検診受診/非受診者別に受診意識をみると、検診受診者は「自覚症状がなくとも決められた受診間隔で受けるべき」と回答した人がいずれの検診でも約7割(胃がん検診71.9%、大腸がん検診72.3%)だったのに対し、非受診者は約2割(胃がん検診18.4%、大腸がん検診20.1%)にとどまりました。
この結果から、自覚症状の無い段階で定期的にがん検診を受診することが重要であるとの認識がまだ浸透していない実態が分かりました。
また、胃がん検診を受けなかった5884人と大腸がん検診を受けなかった1万39人にその理由を尋ねたところ、いずれも「特に自覚症状もないから」(31.5%、26.1%)が最多となりました。
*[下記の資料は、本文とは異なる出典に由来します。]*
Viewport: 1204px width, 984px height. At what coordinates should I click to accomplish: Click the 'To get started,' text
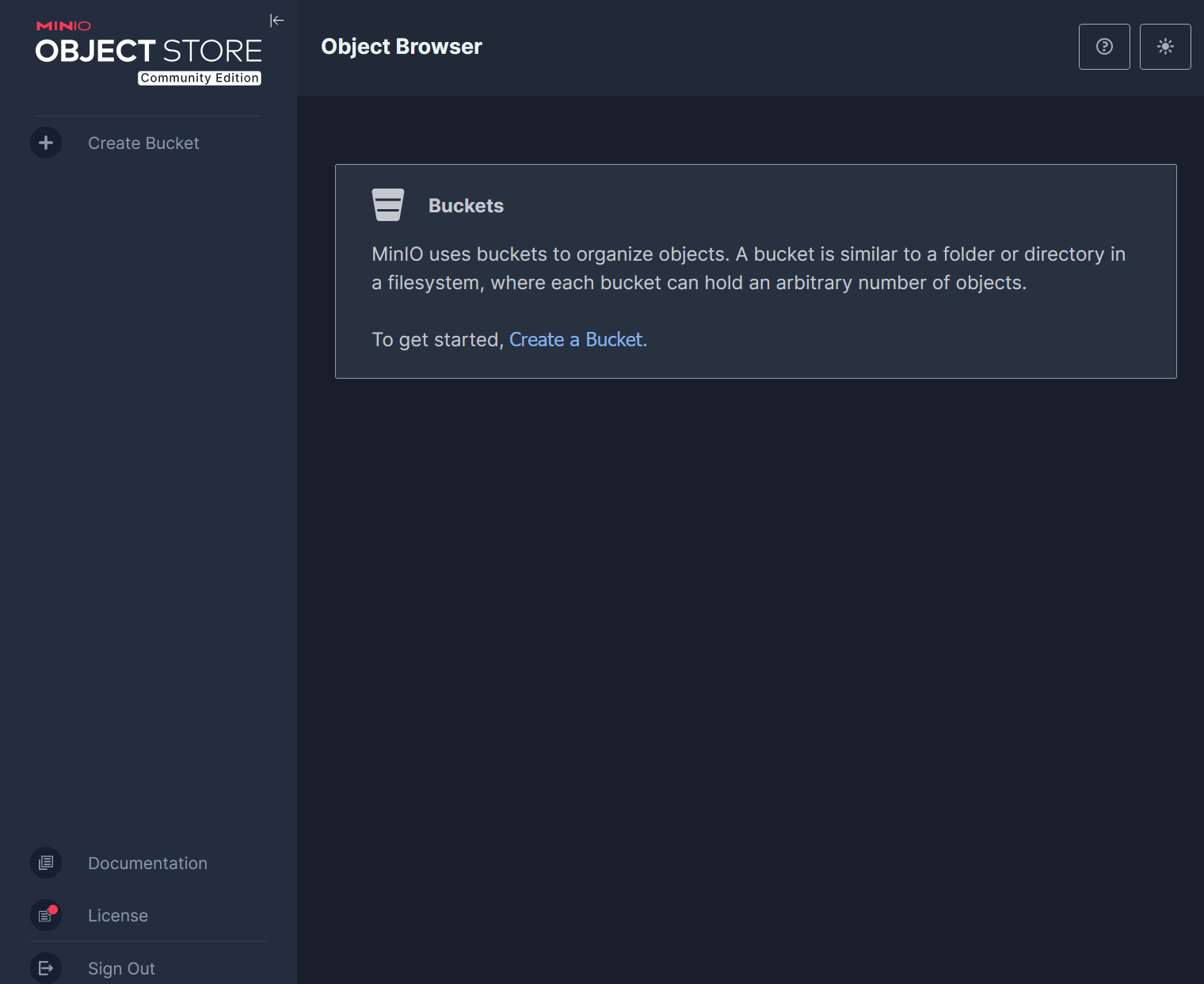pyautogui.click(x=437, y=340)
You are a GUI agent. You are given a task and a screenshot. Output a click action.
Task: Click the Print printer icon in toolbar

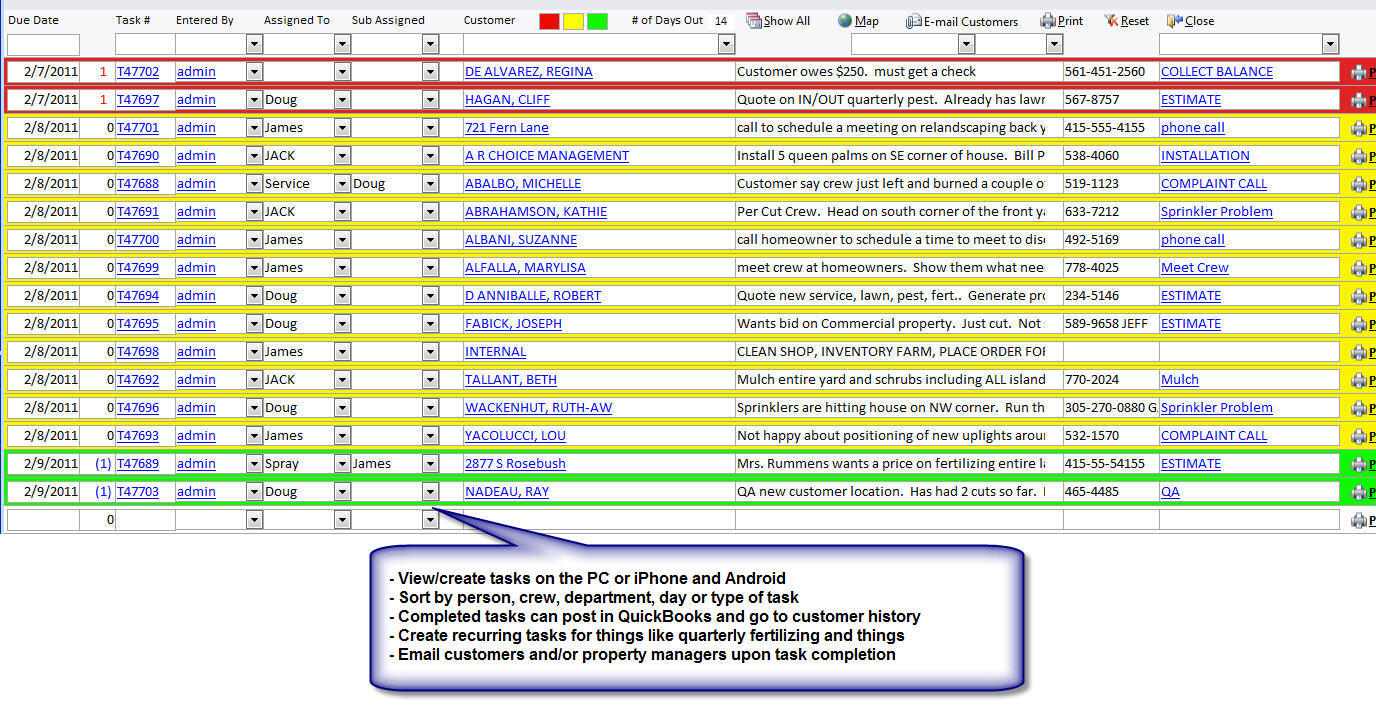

一般的に早期がんでは自覚症状が現れることは少ないと言われており、自覚症状がない段階で定期的にがん検診を受診することが重要とされています。検診は「自覚症状がない人」が受診対象ですが、本調査からその考え方そのものを理解していない人が多いことが明らかになりました。
なお、胃がん検診において、厚生労働省が指針で定める「胃部エックス線検査(バリウム検査)」と「胃内視鏡検査(胃カメラ)」の選択率を調べた結果、51.2%(人間ドックや職域検診を含む)の人が「胃内視鏡検査(胃カメラ)」を選択していました。
また、内視鏡での受診者は「この検査方法が良いと思って受けた」と回答した人が81.9%だったのに対し、エックス線での受診者では18.7%にとどまったことから、内視鏡の受診機会が限られているためにエックス線を受診している人も一定数いたことがうかがえました。
また、大腸内視鏡検査では、病変の見落としを避けるため、下剤によって大腸内部をきれいにすることが大切だといわれています。そこで、「大腸内視鏡検査を受けるにあたって不安なこと」を尋ねたところ、「腸管洗浄剤(下剤)でトイレに何度も行くのが面倒」が最多となり、検査前の準備について不安を感じる人が多いことが分かりました。
ただし、その回数やつらさを軽減するためにできることもあるといい、同社は「『検査前の食事制限を守る』『医師に下剤の種類を相談する』等、医療機関の案内に沿って基本的な準備をするようにしましょう」とコメントしています。